Suddenly I was on the verge being illegal and school-less. When Jack learned about my situation, he was outraged. He stormed into the president’s office and demanded: “How can we do such a thing to a student who simply wants to continue his education?”
Then Jack and Liz did something that was truly game-changing and life-saving. They offered to be my new financial sponsors in order to keep my legal status in the USA! I knew a bible college professor did not make a lot of money. With eight children to support, the Laymans were obviously not in a strong financial position to take on an additional “burden.” Nonetheless, they cared less about themselves and more about a poor young couple’s well-being. They simply “adopted” us into their family. From that moment on, Lily and I started to call them our “American mom and dad.”
Six years later in 1992, I was finishing up my joint Ph.D. course at Denver University and Iliff School of Theology. One day I visited a Chinese friend, Frank Hu, on campus and casually picked up his Chinese newspaper, The People’s Daily. I couldn’t believe what I saw on the front page, in big, bold print: Adoption Law of China. It was the first adoption law in the 5,000 years of recorded history of China!
I borrowed the paper from Frank and hurried home. Before she moved to the USA to marry me, my wife Lily was among the first group of Chinese attorneys to pass the first Chinese National Bar Exam in 1985, the year when China was finally able to rebuild its de facto abolished legal system during the Cultural Revolution. I showed the paper to Lily and we looked at each other and said almost simultaneously: “We should call the Laymans!”

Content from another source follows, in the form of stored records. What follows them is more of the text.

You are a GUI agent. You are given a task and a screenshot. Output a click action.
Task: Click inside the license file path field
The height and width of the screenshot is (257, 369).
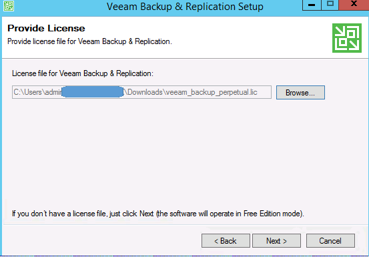(141, 92)
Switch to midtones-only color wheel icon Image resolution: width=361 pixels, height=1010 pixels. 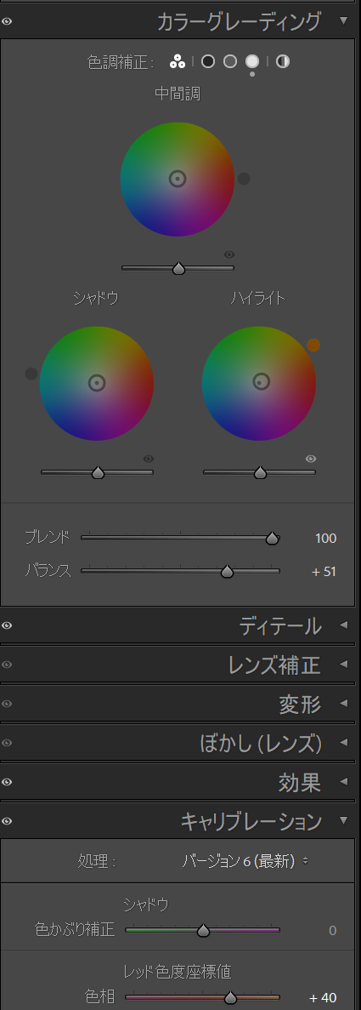point(229,61)
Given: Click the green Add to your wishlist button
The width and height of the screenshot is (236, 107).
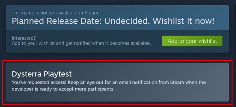Looking at the screenshot, I should [x=192, y=41].
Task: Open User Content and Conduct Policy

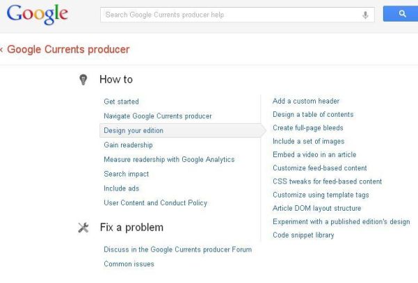Action: (155, 203)
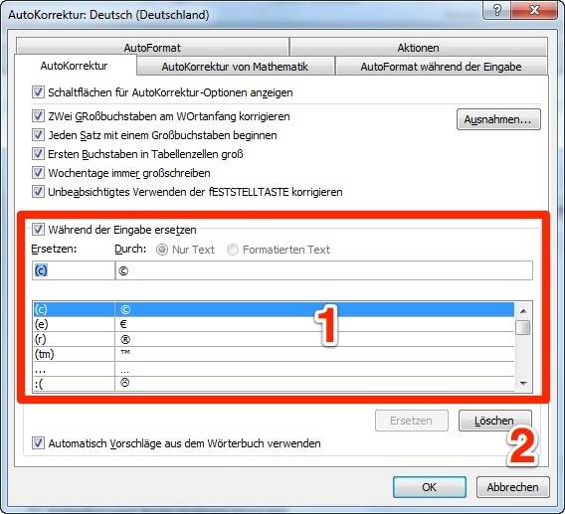Uncheck Wochentage immer großschreiben
The image size is (565, 514).
coord(38,173)

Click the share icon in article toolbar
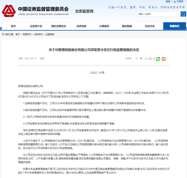pos(154,59)
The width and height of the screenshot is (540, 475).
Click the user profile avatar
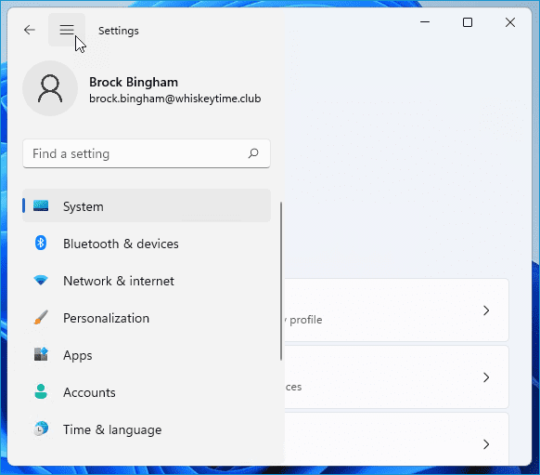(50, 88)
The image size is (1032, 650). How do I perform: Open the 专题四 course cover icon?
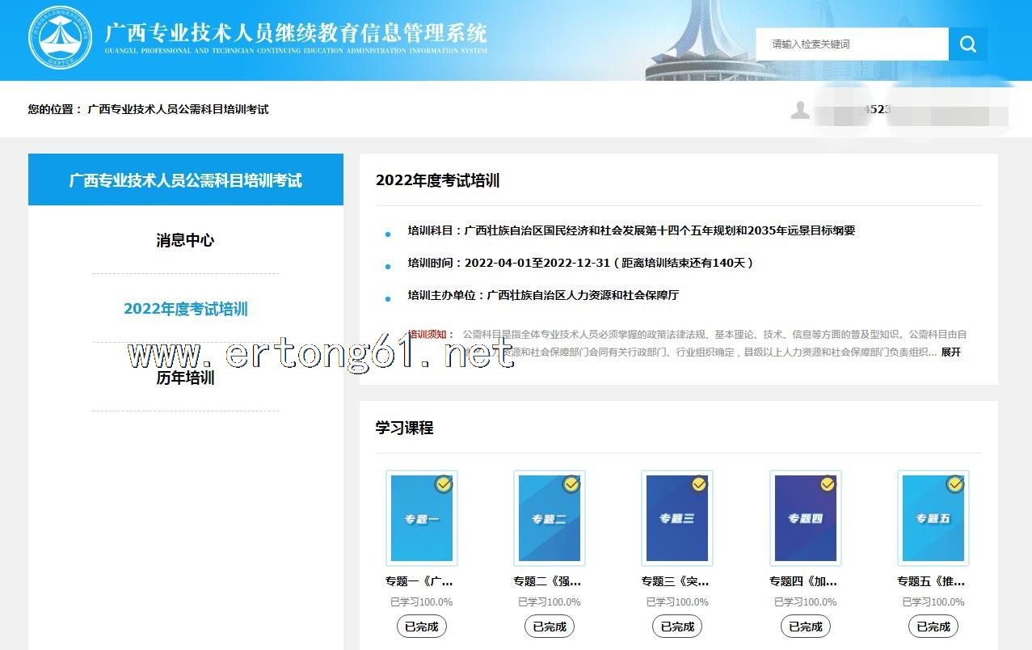coord(805,518)

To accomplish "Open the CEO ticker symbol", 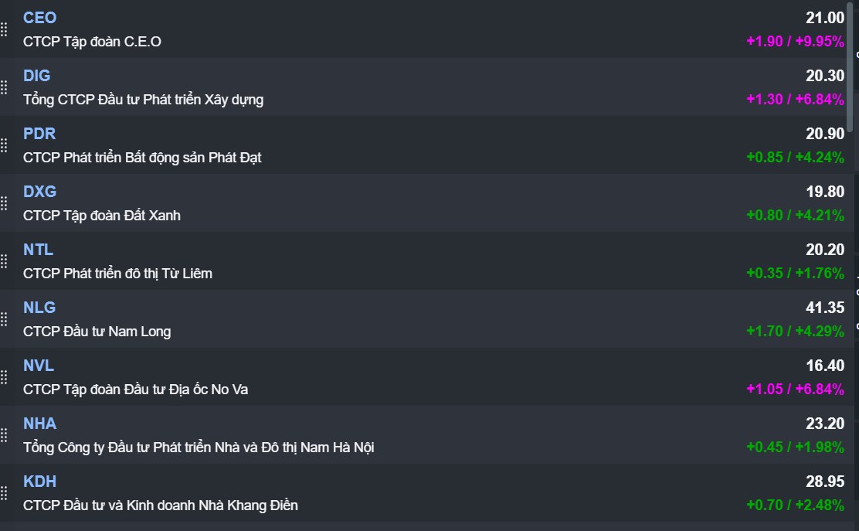I will coord(39,18).
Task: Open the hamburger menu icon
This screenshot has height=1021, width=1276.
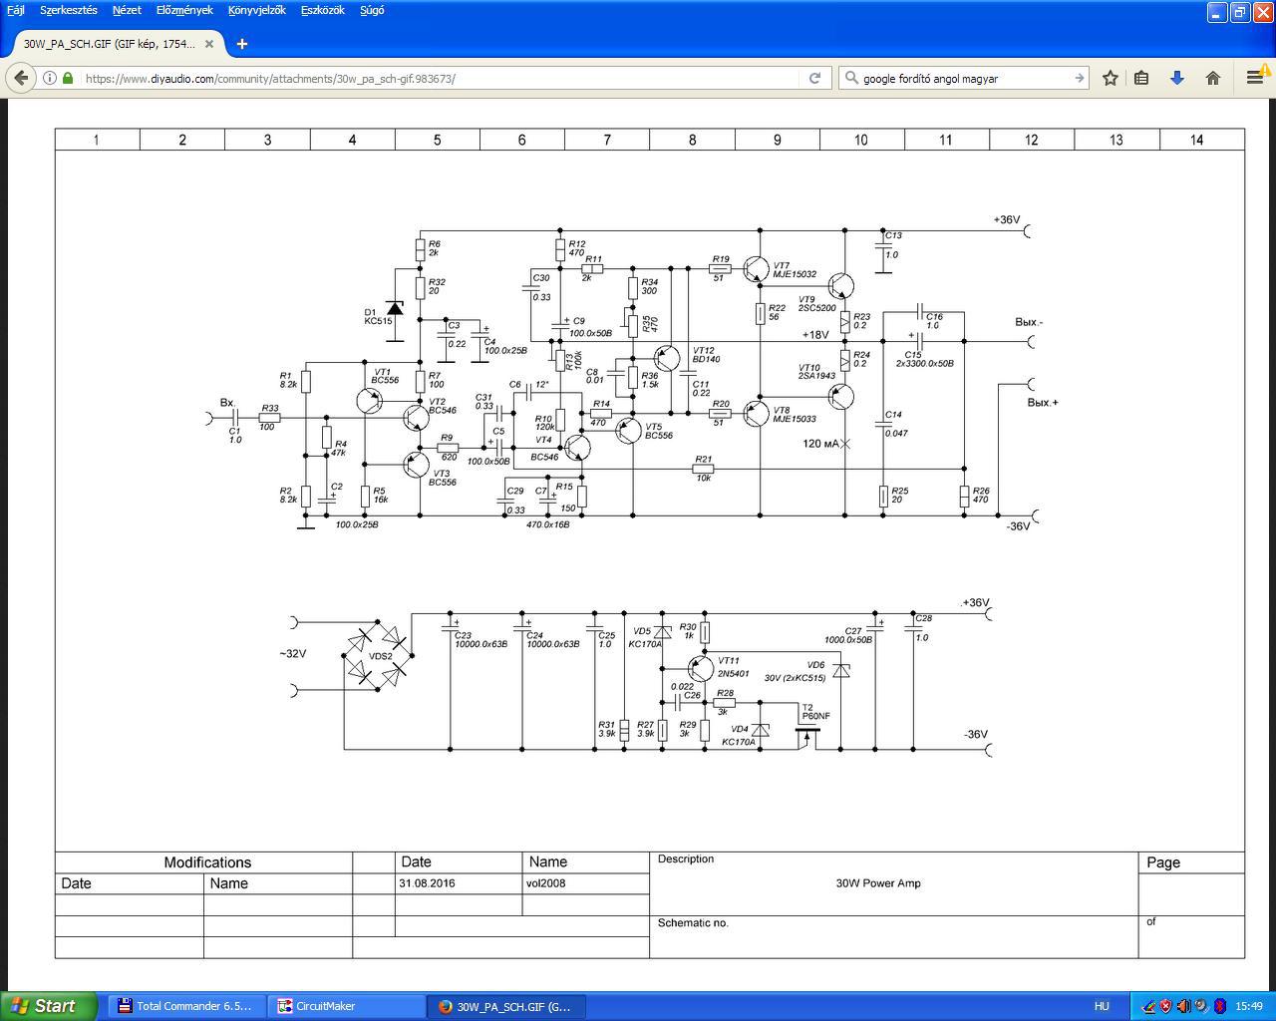Action: pyautogui.click(x=1255, y=78)
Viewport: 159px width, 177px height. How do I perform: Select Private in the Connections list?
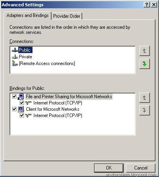click(x=26, y=57)
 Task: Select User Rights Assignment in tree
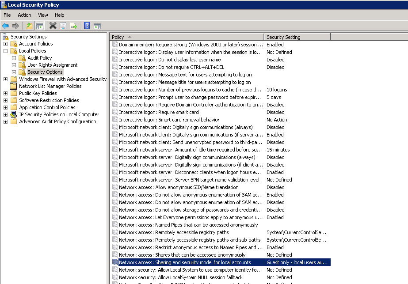point(52,65)
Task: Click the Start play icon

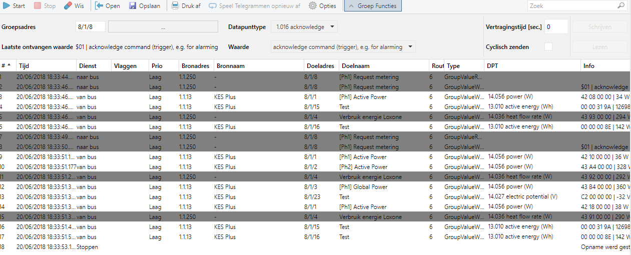Action: click(x=7, y=6)
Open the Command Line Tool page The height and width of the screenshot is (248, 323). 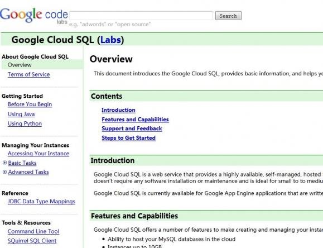click(33, 231)
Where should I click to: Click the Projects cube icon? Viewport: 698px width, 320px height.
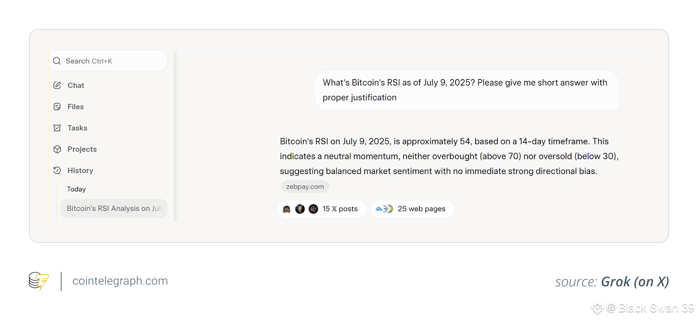(x=57, y=149)
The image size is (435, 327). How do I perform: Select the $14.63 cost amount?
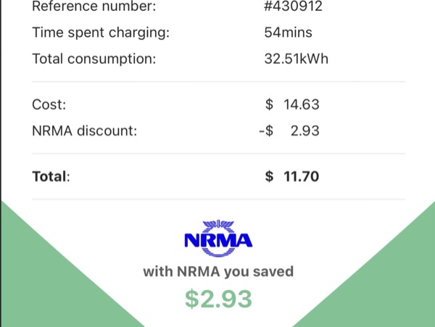click(292, 104)
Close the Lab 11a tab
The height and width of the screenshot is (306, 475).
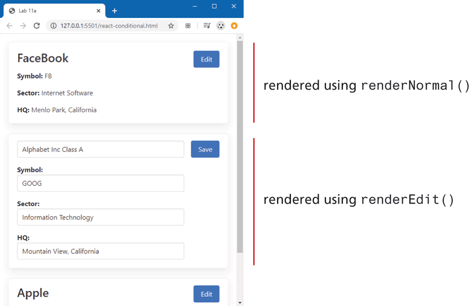tap(98, 10)
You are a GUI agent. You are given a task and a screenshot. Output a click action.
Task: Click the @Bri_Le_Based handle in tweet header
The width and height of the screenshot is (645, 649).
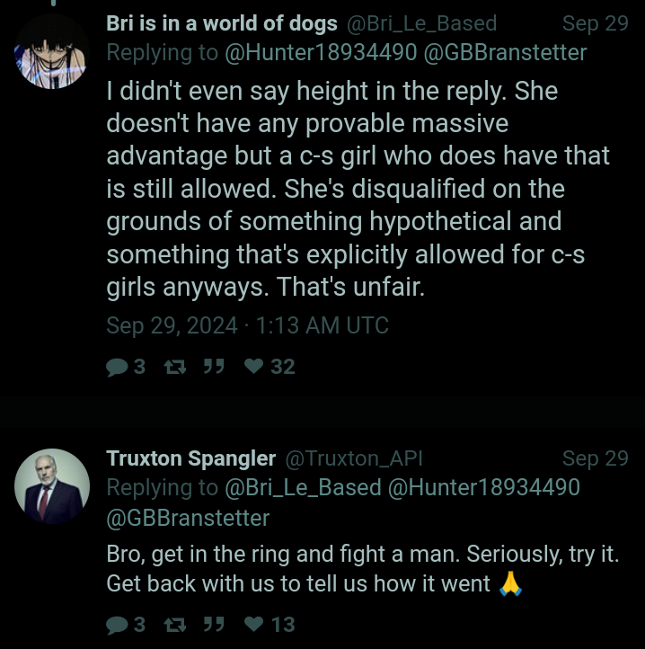(421, 23)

We dialed Jack and Liz and told them with great excitement about the new adoption law which would allow non-Chinese citizens to adopt orphanage children. “Do you want to adopt a pretty Chinese girl?” We asked. They just laughed. “We’d love to, but we don’t think the Chinese government will allow a couple in their early sixties to adopt.” Then they said: “But there are many other families who would love to adopt a girl from China.” “Really?” We were incredulous. “You are not the only loving adoptive couple in America?” They laughed uncontrollably. “Oh no, you would be surprised at how many loving people are out there.”
With that assurance, we started to quietly share with our friends on campus, at church, and in our neighborhood about China adoption. The reactions and responses were mind-blowing. “We’d love to! My wife and I have been praying for a child for 10 years!” “We have spent so much money on infertility treatments and we are getting so tired of it.” “We have always loved Chinese culture. Adopting a child from China would be a dream come true.” …
Knowing nothing about adoption rules, regulations, or processes, we approached several established adoption agencies and offered our volunteer service. They were all eager to set up a China adoption program and take advantage of our China connection. But as we studied their adoption information, we were astonished by how expensive adoption could be and how much money a family had to pay to an agency. “Why do you charge so much for someone who simply wants to give a second chance to a homeless child?” No agencies were able to give us a satisfactory answer. “I think we should start our own agency!” I told Lily in the midst of frustration.
We struggled greatly and finally decided to call Dr. Layman. He listened patiently, then asked, ”Have you thought about starting an agency of your own?”
The rest, as they say, is history….
On September 15, 1992, Chinese Children Adoption International was born in our 200-square-foot basement. Six years later in 1998, CCAI became the largest China-only adoption agency in the USA and then in the world.
As we celebrate our 20th anniversary and over 10,000 successful placements, we thank God for bringing such incredible people like Jack and Liz to our lives. Without their support and guidance, there would be no CCAI.